(Collected data)
-- Opening Marker --
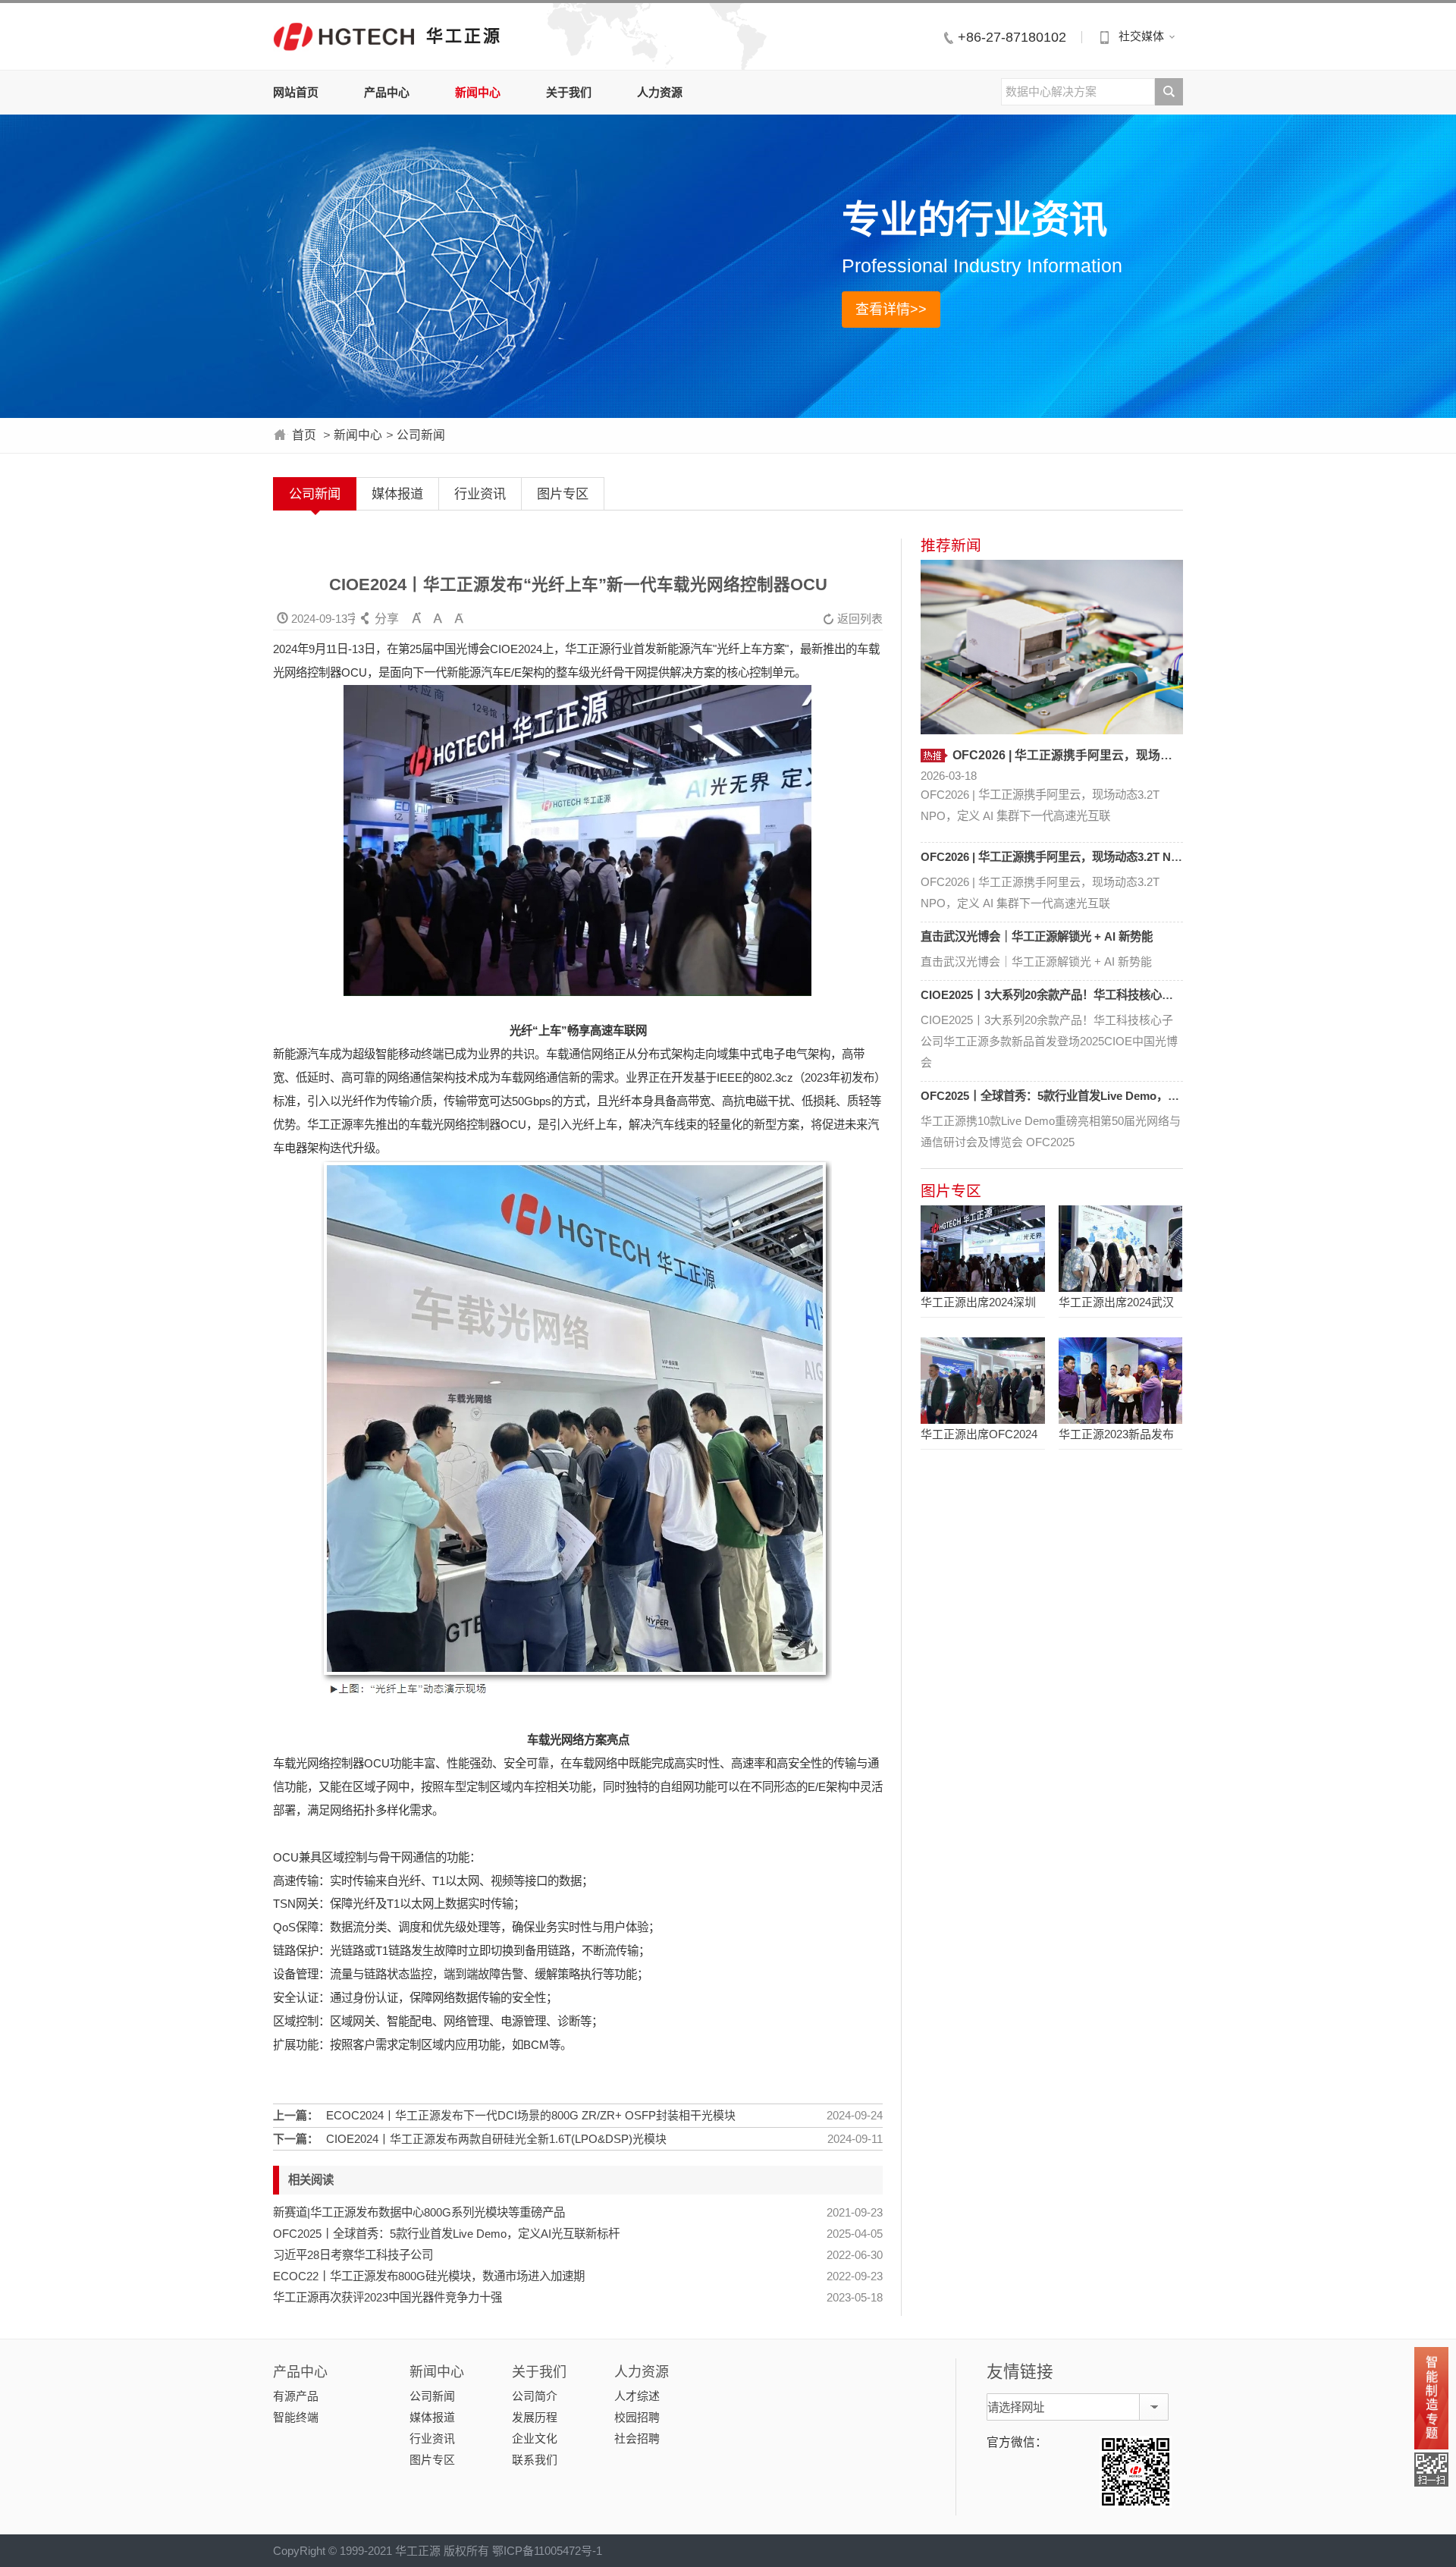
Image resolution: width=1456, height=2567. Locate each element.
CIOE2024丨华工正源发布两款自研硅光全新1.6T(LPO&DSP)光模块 (496, 2138)
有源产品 (295, 2395)
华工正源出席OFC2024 (979, 1434)
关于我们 (569, 92)
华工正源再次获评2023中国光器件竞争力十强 (387, 2297)
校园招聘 (637, 2417)
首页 (304, 435)
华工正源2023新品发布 (1116, 1434)
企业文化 (534, 2438)
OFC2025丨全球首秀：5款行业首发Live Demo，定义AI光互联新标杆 (446, 2233)
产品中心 (387, 92)
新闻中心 (477, 92)
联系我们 (534, 2459)
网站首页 (295, 92)
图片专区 (562, 493)
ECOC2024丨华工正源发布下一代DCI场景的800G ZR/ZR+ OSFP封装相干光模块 (531, 2115)
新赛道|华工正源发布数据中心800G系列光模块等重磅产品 (419, 2212)
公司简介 (534, 2395)
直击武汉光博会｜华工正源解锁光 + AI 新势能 (1037, 936)
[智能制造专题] (1431, 2398)
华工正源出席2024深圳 (978, 1302)
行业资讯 (480, 493)
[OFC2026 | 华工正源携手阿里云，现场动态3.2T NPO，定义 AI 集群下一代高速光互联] (1052, 647)
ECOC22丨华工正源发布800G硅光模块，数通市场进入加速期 (429, 2276)
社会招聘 (637, 2438)
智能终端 (295, 2417)
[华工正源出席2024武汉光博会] (1120, 1248)
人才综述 (637, 2395)
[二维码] (1431, 2469)
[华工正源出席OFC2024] (982, 1380)
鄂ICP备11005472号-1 (547, 2550)
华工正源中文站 (344, 36)
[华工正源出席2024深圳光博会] (982, 1248)
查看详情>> (891, 309)
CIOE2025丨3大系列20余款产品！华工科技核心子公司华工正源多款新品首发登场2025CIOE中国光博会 (1181, 994)
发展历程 (534, 2417)
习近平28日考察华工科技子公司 (353, 2254)
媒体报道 (397, 493)
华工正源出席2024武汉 (1116, 1302)
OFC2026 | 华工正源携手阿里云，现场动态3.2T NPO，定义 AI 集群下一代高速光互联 (1137, 856)
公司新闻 (421, 435)
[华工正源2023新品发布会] (1120, 1380)
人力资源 (659, 92)
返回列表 (853, 618)
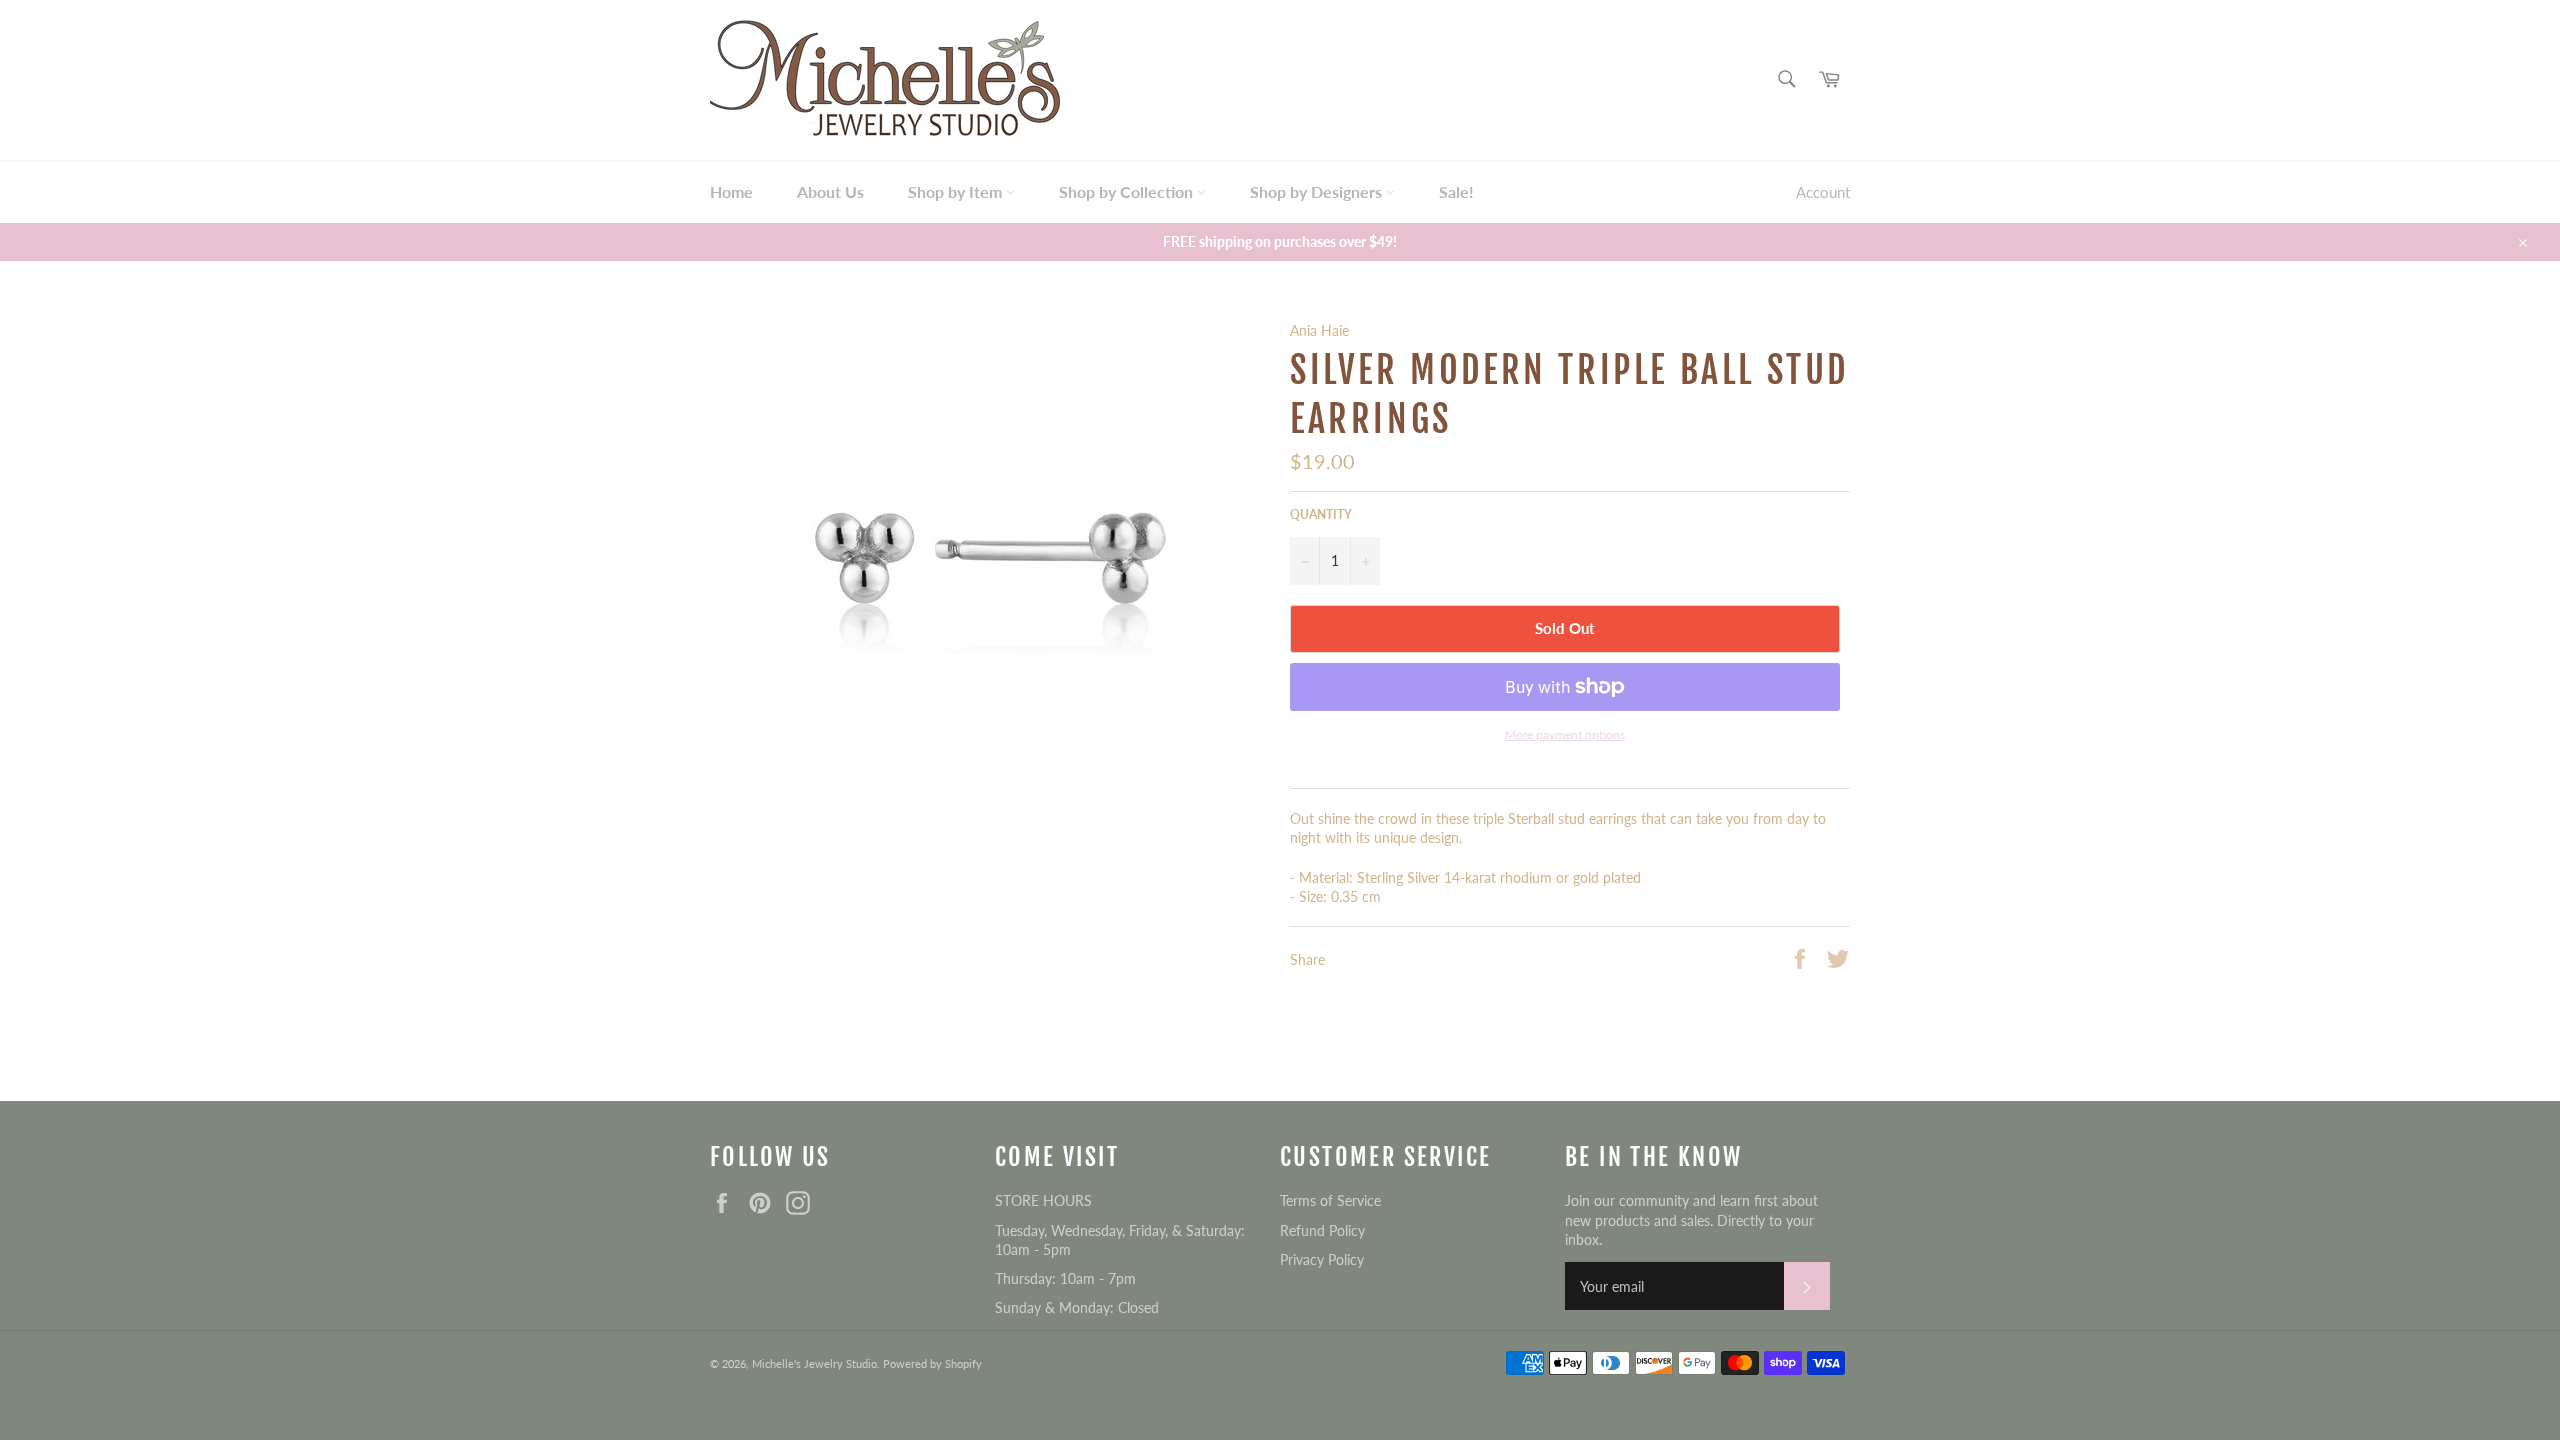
-- Closing Marker --
# [Exercise prompt]
Would you return the entries verbatim, minus any images?

# [Problem solution]
Image resolution: width=1456, height=2567. Locate each element.
CIOE2024丨华工正源发布两款自研硅光全新1.6T(LPO&DSP)光模块 (496, 2138)
有源产品 (295, 2395)
华工正源出席OFC2024 (979, 1434)
关于我们 (569, 92)
华工正源再次获评2023中国光器件竞争力十强 (387, 2297)
校园招聘 (637, 2417)
首页 (304, 435)
华工正源2023新品发布 (1116, 1434)
企业文化 (534, 2438)
OFC2025丨全球首秀：5款行业首发Live Demo，定义AI光互联新标杆 (446, 2233)
产品中心 (387, 92)
新闻中心 (477, 92)
联系我们 (534, 2459)
网站首页 (295, 92)
图片专区 (562, 493)
ECOC2024丨华工正源发布下一代DCI场景的800G ZR/ZR+ OSFP封装相干光模块 (531, 2115)
新赛道|华工正源发布数据中心800G系列光模块等重磅产品 (419, 2212)
公司简介 (534, 2395)
直击武汉光博会｜华工正源解锁光 + AI 新势能 (1037, 936)
[智能制造专题] (1431, 2398)
华工正源出席2024深圳 (978, 1302)
行业资讯 (480, 493)
[OFC2026 | 华工正源携手阿里云，现场动态3.2T NPO，定义 AI 集群下一代高速光互联] (1052, 647)
ECOC22丨华工正源发布800G硅光模块，数通市场进入加速期 (429, 2276)
社会招聘 (637, 2438)
智能终端 (295, 2417)
[华工正源出席2024武汉光博会] (1120, 1248)
人才综述 (637, 2395)
[二维码] (1431, 2469)
[华工正源出席OFC2024] (982, 1380)
鄂ICP备11005472号-1 (547, 2550)
华工正源中文站 (344, 36)
[华工正源出席2024深圳光博会] (982, 1248)
查看详情>> (891, 309)
CIOE2025丨3大系列20余款产品！华工科技核心子公司华工正源多款新品首发登场2025CIOE中国光博会 (1181, 994)
发展历程 (534, 2417)
习近平28日考察华工科技子公司 (353, 2254)
媒体报道 (397, 493)
华工正源出席2024武汉 (1116, 1302)
OFC2026 | 华工正源携手阿里云，现场动态3.2T NPO，定义 AI 集群下一代高速光互联 (1137, 856)
公司新闻 (421, 435)
[华工正源2023新品发布会] (1120, 1380)
人力资源 (659, 92)
返回列表 (853, 618)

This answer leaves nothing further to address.